Giocando si impara: ecco spiegato perché

1 febbraio 2016

Giocando si impara. Ecco come rendere piacevole l’apprendimento

Le tecniche di insegnamento tradizionali spesso portano gli alunni ad identificare il momento dello studio con i concetti di fatica e sacrificio.

Se pensiamo al fatto che l’etimologia della parole SCUOLA indica l’ozio, il riposo, ovvero un insieme di attività piacevoli e rilassanti, come si è arrivati ad identificare le aule scolastiche e più in generale le attività legate all’apprendimento, con momenti che rappresentano per gli studenti solo stress e preoccupazione?

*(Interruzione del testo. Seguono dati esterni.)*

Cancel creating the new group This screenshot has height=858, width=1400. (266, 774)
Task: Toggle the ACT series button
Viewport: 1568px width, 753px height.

Ad offrire una visione alternativa a questa, ormai superata dall’evoluzione dei tempi, ci ha pensato la glottodidattica, che ha introdotto un approccio metodologico rivoluzionario, dapprima applicato al solo insegnamento delle lingue, ma poi esteso a numerosi ambiti e discipline: la didattica ludica.

Accostare le due dimensioni, didattica e gioco, significa lanciare una nuova sfida, al centro della quale si pone come obiettivo lo sviluppo delle capacità non solo cognitive e culturali dell’alunno, ma anche quelle comunicative e relazionali.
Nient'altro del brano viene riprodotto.